Written tasks -
1 > In the horror forum post, give the passage from "Definitely G&T today" to "prove too mild." again, substituting "gruesome" for "brutal".
2 > Restate word for word the lines of the records from the line with "This screenshot has height=134, width=249." to the line with "Click the red".

Excerpted passage -
#####

A scary thing happened on the way to the Movie Forums - Horrorcrammers

Tools    





Definitely G&T today (very long day at work) as I try to source something truly brutal for my nighttime viewing. Was going to try Saint Maude, but that could prove too mild.



Also, I might as well repost the first two horror summaries I wrote this month here since I wrote them before the great Corrie migration:

Cat People (1942) - 7/10

WARNING: spoilers below
Being my first of Tourneur's horror films (Out of the Past, which is a masterpiece, is the only other film I've seen from him), I found this to be a good introduction into one of the main genres he specialized in. The horror elements of the film (curses and shape-shifting), though they made for a handful of effective horror sequences, ultimately weren't what caught my interest the most. I found myself drawn mostly to the tragedy at the heart of the story and how the horror elements shaped the various characters in the film. Irena's curse took its toll on both her and Oliver, particularly. The former grew more confident with her curse, while the latter slowly lost his patience while waiting for her to get over her fear of her curse. This made it so they were both harmful towards each other, yet didn't realize this until it was too late. This theme of harmful relationships also applied to Dr. Judd, Irena's psychiatrist, whose refusal to take her seriously served to escalate the problem and lead to Irena being more reckless. Alice, who was caught up in the middle of this conflict, was who Irena directed most of her rage towards. On the other hand though, I was a bit put off by the shapelessness of Irena's arc as she seemed much too gentle in many of her early scenes for me to buy her murder attempts of Alice and Oliver, which, though shot really well, were the only issues I had with the film. Regardless of this, however, I really loved this film due to the various character dynamics and I'm looking forward to watching more of Tourneur's horror films in the future.

#####

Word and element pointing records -
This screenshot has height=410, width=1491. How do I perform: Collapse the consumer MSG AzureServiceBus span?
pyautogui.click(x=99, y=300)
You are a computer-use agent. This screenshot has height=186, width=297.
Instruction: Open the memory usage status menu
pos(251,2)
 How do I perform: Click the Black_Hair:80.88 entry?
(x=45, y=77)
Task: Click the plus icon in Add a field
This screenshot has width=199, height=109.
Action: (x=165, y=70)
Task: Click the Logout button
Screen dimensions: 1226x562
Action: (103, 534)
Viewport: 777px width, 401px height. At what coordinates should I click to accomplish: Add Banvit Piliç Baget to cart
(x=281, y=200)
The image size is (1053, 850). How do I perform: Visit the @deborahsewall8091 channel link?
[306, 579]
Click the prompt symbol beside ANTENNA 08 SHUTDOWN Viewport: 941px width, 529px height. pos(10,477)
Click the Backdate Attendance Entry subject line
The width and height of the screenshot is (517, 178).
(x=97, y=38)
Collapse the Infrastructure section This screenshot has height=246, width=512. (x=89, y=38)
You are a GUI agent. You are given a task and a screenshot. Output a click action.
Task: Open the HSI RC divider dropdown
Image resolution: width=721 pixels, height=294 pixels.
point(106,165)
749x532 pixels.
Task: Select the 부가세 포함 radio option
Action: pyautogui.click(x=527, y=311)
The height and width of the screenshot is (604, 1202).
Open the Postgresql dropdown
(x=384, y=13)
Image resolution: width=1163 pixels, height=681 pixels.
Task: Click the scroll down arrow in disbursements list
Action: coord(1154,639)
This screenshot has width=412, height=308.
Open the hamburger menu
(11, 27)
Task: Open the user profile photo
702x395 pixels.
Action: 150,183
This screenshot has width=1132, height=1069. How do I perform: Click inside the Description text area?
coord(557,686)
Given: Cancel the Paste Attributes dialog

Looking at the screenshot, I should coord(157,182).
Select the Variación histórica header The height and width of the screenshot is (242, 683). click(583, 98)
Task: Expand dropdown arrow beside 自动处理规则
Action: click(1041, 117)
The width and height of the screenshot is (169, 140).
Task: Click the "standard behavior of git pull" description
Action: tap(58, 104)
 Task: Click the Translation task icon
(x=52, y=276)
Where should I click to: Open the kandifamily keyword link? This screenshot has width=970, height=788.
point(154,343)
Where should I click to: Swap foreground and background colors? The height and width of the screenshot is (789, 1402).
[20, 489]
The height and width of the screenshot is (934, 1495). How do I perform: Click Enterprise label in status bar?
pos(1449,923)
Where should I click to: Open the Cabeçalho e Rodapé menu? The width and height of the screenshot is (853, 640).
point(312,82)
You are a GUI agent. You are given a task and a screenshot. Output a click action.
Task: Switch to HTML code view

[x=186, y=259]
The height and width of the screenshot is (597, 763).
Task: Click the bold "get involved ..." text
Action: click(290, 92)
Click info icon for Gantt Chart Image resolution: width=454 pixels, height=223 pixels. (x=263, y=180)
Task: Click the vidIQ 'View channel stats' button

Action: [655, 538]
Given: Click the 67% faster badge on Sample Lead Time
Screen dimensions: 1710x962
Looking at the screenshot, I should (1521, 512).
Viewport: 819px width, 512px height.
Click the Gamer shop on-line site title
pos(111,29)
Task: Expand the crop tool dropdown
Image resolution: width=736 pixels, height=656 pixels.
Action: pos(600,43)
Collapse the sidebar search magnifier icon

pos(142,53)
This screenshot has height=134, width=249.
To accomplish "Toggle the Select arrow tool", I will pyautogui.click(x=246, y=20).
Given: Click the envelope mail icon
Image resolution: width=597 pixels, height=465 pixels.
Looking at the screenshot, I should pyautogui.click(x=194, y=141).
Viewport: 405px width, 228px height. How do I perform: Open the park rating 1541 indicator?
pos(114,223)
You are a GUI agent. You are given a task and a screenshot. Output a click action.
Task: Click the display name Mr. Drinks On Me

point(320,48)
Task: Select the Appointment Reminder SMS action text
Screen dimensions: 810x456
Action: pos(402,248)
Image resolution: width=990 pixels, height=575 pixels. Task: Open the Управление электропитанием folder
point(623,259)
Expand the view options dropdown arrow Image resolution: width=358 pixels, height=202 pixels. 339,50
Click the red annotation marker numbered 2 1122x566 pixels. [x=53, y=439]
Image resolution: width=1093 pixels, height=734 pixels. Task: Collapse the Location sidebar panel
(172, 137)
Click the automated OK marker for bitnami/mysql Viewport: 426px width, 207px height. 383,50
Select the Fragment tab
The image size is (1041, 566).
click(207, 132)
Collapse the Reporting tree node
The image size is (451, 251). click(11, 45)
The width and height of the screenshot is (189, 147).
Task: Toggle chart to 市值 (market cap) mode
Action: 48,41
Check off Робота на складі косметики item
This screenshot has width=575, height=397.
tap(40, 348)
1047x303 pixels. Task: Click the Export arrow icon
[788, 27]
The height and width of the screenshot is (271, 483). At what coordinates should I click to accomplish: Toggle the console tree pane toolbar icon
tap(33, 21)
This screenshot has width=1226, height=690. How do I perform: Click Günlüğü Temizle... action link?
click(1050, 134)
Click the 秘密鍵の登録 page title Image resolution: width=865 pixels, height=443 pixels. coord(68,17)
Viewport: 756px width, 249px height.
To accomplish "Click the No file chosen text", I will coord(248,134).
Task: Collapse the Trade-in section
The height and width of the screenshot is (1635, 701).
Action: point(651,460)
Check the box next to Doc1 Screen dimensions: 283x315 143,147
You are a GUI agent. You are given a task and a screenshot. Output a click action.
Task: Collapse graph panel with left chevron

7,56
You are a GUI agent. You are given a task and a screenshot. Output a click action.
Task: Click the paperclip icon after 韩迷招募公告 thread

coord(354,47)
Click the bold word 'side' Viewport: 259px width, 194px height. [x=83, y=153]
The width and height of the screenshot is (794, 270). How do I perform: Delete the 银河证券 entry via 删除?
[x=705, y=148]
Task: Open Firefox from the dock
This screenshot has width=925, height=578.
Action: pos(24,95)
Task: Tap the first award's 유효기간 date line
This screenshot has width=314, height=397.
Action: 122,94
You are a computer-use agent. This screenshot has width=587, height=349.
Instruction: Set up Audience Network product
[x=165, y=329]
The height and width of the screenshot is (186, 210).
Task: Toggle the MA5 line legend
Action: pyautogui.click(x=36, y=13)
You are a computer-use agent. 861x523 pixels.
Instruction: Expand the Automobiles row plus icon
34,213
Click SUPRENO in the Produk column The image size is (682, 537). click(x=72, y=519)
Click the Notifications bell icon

#####

Task answers -
1 >
Definitely G&T today (very long day at work) as I try to source something truly gruesome for my nighttime viewing. Was going to try Saint Maude, but that could prove too mild.

2 >
This screenshot has height=134, width=249.
To accomplish "Toggle the Select arrow tool", I will pyautogui.click(x=246, y=20).
Given: Click the envelope mail icon
Image resolution: width=597 pixels, height=465 pixels.
Looking at the screenshot, I should pyautogui.click(x=194, y=141).
Viewport: 405px width, 228px height. How do I perform: Open the park rating 1541 indicator?
pos(114,223)
You are a GUI agent. You are given a task and a screenshot. Output a click action.
Task: Click the display name Mr. Drinks On Me

point(320,48)
Task: Select the Appointment Reminder SMS action text
Screen dimensions: 810x456
Action: pos(402,248)
Image resolution: width=990 pixels, height=575 pixels. Task: Open the Управление электропитанием folder
point(623,259)
Expand the view options dropdown arrow Image resolution: width=358 pixels, height=202 pixels. 339,50
Click the red annotation marker numbered 2 1122x566 pixels. [x=53, y=439]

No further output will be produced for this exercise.